Und dann der nächste schwierige Jahreswechsel. Keine Aufträge, auch den ganzen Januar über. Das war eine echte Saure-Gurken-Zeit. Mindestens 30.000 € waren es, die ich da in den Wind geschossen habe, obwohl ich diese gar nicht hatte. Ich musste dann anfangen zu entlassen und zu reduzieren. Wir waren von diesem Zeitpunkt an dann nur noch zu zweit, aber so richtig besser geworden ist es auch nicht.
Wie sind Sie dann auf uns gestoßen? Beziehungsweise welche Art von Hilfe haben Sie versucht sich zuerst zu holen?
Ich habe mich zuerst an die Bundesverbraucherzentrale gewendet, weil ich eine möglichst unparteiische Stelle haben wollte. Denn bekanntlich tummeln sich ja wirklich viele Leute, die aus dem Unglück anderer Menschen noch Geld schlagen wollen. Da hatte ich wirklich sehr große Angst vor. Über die Verbraucherzentrale habe ich dann versucht irgendwas zu erhalten, aber die haben mich abgewimmelt. Über einen Hamburger Verein für Freiberufler, genannt die Firmenhilfe, habe ich dann die Kontaktdaten von Herrn Reetz gefunden. Und dann habe ich einfach angerufen.
Nun eine sehr persönliche Frage. Hatten Ihre beruflichen Probleme Auswirkungen auf Ihr Privatleben?
Oh ja, natürlich gibt es wegen sowas jede Menge Streit und Ärger. Ich habe eine Tochter, die studiert, da müssen Studiengebühren bezahlt werden, meine Miete muss bezahlt werden. Meine Frau ist höchstgradig schwerbehindert. Sie bekommt nur eine Rente, von der man weder Leben noch Sterben kann. Naja und dann blieb uns ja nichts anderes übrig als von der Hand in den Mund zu leben. So haben wir angefangen von 100 € für Lebensmittel monatlich zu leben und es hat geklappt. Ein Jahr sogar, aber das ist natürlich kein Zustand. Es gab viele Reibungspunkte und bei jeder Gelegenheit Streit und das hat massive Auswirkungen auf das Familienleben.
Einen großen Anteil daran, dass es überhaupt geklappt hat, hat auch meine Frau getragen. Sie hat mir geholfen. Natürlich hat es richtig Streit gegeben, aber letzten Endes hat sie immer zu mir gehalten und versucht mich zu unterstützen so gut es eben ging. Und ich habe versucht, so viel Geld wie möglich zu verdienen und es gut zusammenzuhalten. Das hat dann natürlich verursacht, dass ich 17 Stunden am Tag gearbeitet habe und das letztendlich für einen Stundenlohn von ..ich weiß nicht.. 3,50€?
Die Auswirkungen waren tatsächlich nicht ganz ohne und ich weiß nicht, wie lange wir so noch durchgehalten hätten. Wie lange unsere Beziehung das noch durchgehalten hätte. Das war dann auch einer der Gründe, der mich dazu bewegt hat, etwas zu tun.
Was hat sich geändert, seit sie die Firmenretter kennen?
****
• _DEINE AUFGABE_: Setze das obige Interview über die Firmenkrise fort, beginnend unmittelbar nach seinem letzten Satz.

Datenauflistung
****
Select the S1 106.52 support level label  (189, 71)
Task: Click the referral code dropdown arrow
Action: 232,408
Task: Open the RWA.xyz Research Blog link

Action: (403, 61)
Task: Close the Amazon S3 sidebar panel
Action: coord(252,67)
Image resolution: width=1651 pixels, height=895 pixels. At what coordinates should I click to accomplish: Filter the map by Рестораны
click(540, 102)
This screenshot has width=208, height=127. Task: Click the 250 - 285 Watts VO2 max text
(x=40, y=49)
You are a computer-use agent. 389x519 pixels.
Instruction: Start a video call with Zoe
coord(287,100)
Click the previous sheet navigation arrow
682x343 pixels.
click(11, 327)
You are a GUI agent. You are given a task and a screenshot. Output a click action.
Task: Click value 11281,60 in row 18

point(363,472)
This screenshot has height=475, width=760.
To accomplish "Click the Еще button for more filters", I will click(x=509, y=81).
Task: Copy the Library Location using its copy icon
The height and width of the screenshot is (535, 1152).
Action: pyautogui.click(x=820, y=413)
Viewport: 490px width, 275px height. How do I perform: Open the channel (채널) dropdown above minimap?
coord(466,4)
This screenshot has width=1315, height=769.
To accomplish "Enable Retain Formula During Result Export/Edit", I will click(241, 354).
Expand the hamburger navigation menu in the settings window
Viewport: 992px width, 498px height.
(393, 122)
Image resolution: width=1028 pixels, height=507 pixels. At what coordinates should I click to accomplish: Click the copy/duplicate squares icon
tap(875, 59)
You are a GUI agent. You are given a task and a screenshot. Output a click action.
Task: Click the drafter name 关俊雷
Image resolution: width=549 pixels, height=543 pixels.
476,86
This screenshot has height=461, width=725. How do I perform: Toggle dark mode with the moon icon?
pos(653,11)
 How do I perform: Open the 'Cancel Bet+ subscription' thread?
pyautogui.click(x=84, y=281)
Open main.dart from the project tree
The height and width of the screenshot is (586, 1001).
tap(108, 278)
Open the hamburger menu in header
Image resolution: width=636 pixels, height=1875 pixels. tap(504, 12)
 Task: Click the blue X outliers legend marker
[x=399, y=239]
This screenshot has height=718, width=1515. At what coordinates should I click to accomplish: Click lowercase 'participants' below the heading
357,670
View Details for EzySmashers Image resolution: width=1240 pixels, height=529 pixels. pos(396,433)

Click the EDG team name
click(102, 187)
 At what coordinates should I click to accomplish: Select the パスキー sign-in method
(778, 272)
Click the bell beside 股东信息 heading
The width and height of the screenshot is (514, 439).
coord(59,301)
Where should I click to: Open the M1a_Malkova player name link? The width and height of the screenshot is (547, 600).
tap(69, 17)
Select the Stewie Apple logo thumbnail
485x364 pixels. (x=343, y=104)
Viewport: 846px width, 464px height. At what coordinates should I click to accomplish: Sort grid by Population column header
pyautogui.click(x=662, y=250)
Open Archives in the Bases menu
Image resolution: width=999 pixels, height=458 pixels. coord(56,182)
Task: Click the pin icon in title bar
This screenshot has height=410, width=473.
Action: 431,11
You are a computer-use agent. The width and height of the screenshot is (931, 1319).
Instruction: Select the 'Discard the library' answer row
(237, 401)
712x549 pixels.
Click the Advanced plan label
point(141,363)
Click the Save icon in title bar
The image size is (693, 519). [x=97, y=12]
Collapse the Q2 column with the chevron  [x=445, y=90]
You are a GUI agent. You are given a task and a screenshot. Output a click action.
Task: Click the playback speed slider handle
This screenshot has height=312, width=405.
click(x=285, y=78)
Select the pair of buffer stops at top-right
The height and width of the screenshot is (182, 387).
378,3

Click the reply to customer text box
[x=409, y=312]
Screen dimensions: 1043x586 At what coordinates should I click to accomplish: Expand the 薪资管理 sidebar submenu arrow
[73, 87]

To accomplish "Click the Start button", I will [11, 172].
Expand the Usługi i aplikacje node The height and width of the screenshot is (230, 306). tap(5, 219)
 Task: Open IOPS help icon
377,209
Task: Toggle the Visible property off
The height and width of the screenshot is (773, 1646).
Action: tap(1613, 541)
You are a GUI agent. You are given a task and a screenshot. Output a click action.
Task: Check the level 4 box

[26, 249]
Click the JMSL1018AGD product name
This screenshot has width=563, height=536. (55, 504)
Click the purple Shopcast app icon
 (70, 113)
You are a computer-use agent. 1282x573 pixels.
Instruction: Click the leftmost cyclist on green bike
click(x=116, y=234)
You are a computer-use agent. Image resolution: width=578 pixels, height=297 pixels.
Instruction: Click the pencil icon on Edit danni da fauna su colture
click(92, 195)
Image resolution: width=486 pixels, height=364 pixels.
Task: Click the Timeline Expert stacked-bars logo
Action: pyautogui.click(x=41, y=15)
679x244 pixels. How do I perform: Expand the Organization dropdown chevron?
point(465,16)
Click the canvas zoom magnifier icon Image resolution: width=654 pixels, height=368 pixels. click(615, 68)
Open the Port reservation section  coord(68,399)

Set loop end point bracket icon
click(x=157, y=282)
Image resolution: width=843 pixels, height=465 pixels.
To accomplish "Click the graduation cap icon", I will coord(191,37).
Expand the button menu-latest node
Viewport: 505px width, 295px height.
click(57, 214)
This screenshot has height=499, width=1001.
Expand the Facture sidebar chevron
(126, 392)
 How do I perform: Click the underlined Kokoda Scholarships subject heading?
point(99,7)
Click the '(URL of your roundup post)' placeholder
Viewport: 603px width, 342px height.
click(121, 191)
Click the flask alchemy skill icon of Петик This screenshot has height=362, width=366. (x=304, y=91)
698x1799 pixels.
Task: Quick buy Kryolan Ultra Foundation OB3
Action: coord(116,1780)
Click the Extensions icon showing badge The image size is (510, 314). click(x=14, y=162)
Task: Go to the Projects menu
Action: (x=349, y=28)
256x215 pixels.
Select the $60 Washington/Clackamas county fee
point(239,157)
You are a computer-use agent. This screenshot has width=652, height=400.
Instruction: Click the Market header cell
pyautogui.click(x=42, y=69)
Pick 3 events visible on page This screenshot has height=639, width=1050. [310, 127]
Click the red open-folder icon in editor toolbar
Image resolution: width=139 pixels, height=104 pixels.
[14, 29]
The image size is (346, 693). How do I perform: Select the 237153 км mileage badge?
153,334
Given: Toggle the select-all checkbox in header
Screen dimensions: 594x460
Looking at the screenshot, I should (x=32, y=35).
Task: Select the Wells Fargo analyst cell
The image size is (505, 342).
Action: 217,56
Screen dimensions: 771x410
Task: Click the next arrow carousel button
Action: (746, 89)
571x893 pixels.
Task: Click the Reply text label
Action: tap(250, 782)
****
• _DAS ERGEBNIS_:
Herr Reetz hat mir zunächst einfache Tipps gegeben (siehe auch unter https://firmenretter.de/firmenrettung/). Man sieht die eigenen Fehler schließlich einfach irgendwann nicht mehr. Man fängt an, Löcher zu stopfen und Gelder hin- und herzuschieben, bis man den Überblick komplett verloren hat. Ich wusste irgendwann gar nicht mehr, wem ich noch Geld schulde und wo ich im Rückstand bin. Wirklich einmal alles zusammenzuschreiben hat schon deutlich geholfen, muss man sagen. Denn man hat schon Einiges aus den Augen verloren und dann hat sich am Ende doch gezeigt, dass es eine knappe Kiste ist. Das war für mich schon eine sehr bedrohliche Situation, aber laut Herrn Reetz noch nicht hoffnungslos.
Also habe ich noch weiter entlassen, versucht Kosten zu reduzieren und auf alles zu verzichten, was nicht unbedingt erforderlich ist. Das hat mich deutlich weitergebracht und die Situation hat sich verbessert, so dass ich dann endlich wieder Boden unter den Füßen hatte. Ich bin zwar noch nicht berühmt und auch noch ein Stück weit entfernt von Gut, aber zumindest ist die Situation nicht mehr so bedrohlich.
Was wünschen Sie sich für die Zukunft für Ihr Unternehmen?
Ich würde mir einfach wünschen, dass es wieder läuft und man sich weniger Gedanken um das Geld machen muss. Es sollte so laufen, dass jeder wieder pünktlich seine Kohle bekommt, dass ich meine Miete zahlen kann und das am Ende noch ein bisschen für uns übrig bleibt. Dass es entspannter wird und ich mich wieder mehr auf die Arbeit fokussieren kann. Dass ich vielleicht mal wieder ein Wochenende zu Hause verbringen kann oder ein kleiner Urlaub wäre toll. Wir haben seit vier Jahren keinen Urlaub mehr gemacht.
Zuletzt Herr M. , es gibt so viele Unternehmer da draußen, die ebenfalls von der Insolvenz bedroht sind und uns nicht so wie Sie angerufen haben. Was würden Sie diesen Unternehmern raten?
Anzurufen!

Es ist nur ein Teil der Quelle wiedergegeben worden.